NATO Secretary General Jens Stoltenberg with documents for Sweden's and Finland's applications. [Johanna Geron/The Associated Press]
The membership bids would need to be ratified by NATO countries’ parliaments, a process that can take months, before they gain entry and begin to enjoy collective defense commitments under Article 5. Both countries have already won pledges from allies including the US and UK about additional security steps for the so-called grey period between the filing of entry bids and the eventual entry when collective security guarantees begin to apply to them.
Path to NATO Membership
1. Country requests to join NATO
2. North Atlantic Council decides whether or not to proceed with request*
3. If Council agrees, then candidate country conducts accession talks with NATO about obligations of membership, a process that can last as little as a day
4. North Atlantic Council reconvenes to consider whether or not to move forward with accession
5. If agreed, allies sign accession protocol and country becomes a formal invitee, allowing them participation in most NATO meetings but no right to vote
6. Allies then need to ratify the bid according to national procedures, a step that can take months
7. Country ratifies bid and deposits it with the U.S. State Department in Washington, becoming a formal member of NATO
US Secretary of State Antony Blinken said on Sunday he’s “very confident” allies will reach a consensus on Finland and Sweden.
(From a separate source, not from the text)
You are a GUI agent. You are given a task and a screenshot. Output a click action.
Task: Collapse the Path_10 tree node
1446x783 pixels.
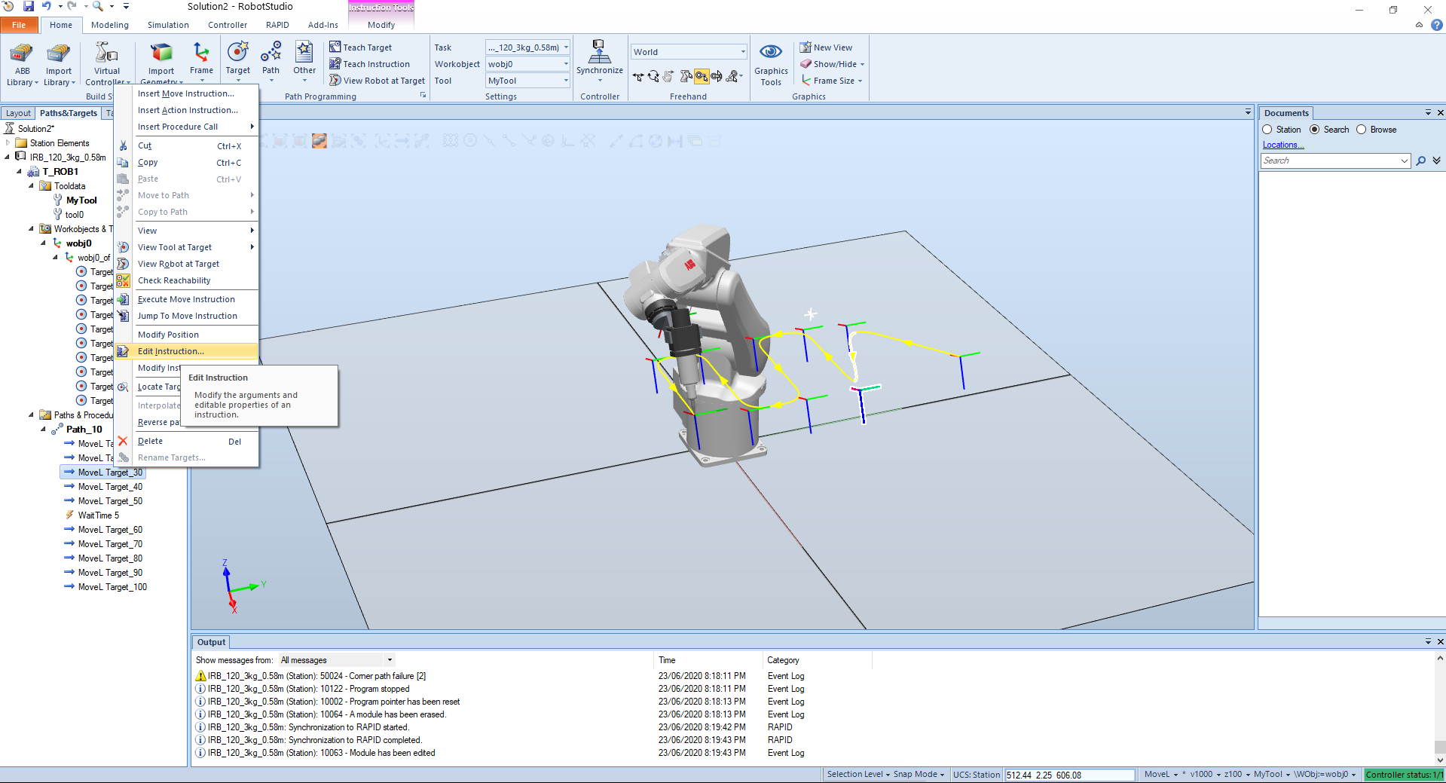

His comments were echoed by the bloc’s secretary general Jens Stoltenberg, who said Turkey “has made it clear that its intention is not to block membership” of NATO for Finland and Sweden.
Turkey has long complained of insufficient cooperation from NATO and European allies in its fight with the Kurdistan Workers’ Party, or PKK, which is labeled as a terrorist organization by the US and European Union.
Representatives of Sweden and Finland “were holding meetings with PKK and YPG members and Sweden was also providing weapons to those,” Turkish Foreign Minister Mevlut Cavusoglu said on Sunday in Berlin. He also suggested the two countries should lift a weapons-export ban on Turkey, and signaled that a more conciliatory attitude was required from Sweden.
The entry of Sweden and Finland would significantly extend the alliance’s border with Russia and give the organization scope to protect the Baltic countries of Estonia, Latvia and Lithuania, long seen as a vulnerable region. It would effectively isolate Russia’s enclave of Kaliningrad sandwiched between Poland and Lithuania on the Baltic Sea.
Both nation’s militaries are compatible with NATO and include a large number of artillery and tanks. Finland, whose border with Russia is roughly 1,300 kilometers (800 miles) long, held onto a conscription-based system, commanding a reserve of 900,000 troops and being able to deploy 280,000 of them in war time. Sweden brought back military conscription from 2018.
President Niinisto phoned Russian President Vladimir Putin on Saturday to say the Nordic country plans to seek NATO membership. The move would be a “mistake because there are no threats to Finland’s security,” Putin told his Finnish counterpart, according to a statement from the Kremlin, adding that it could harm relations between the countries.
Putin’s reaction to the Finnish plan was “milder than ever before,” Niinisto told reporters on Sunday. “It may be that they want to avoid” this becoming a topic of discussion in Russia, he said.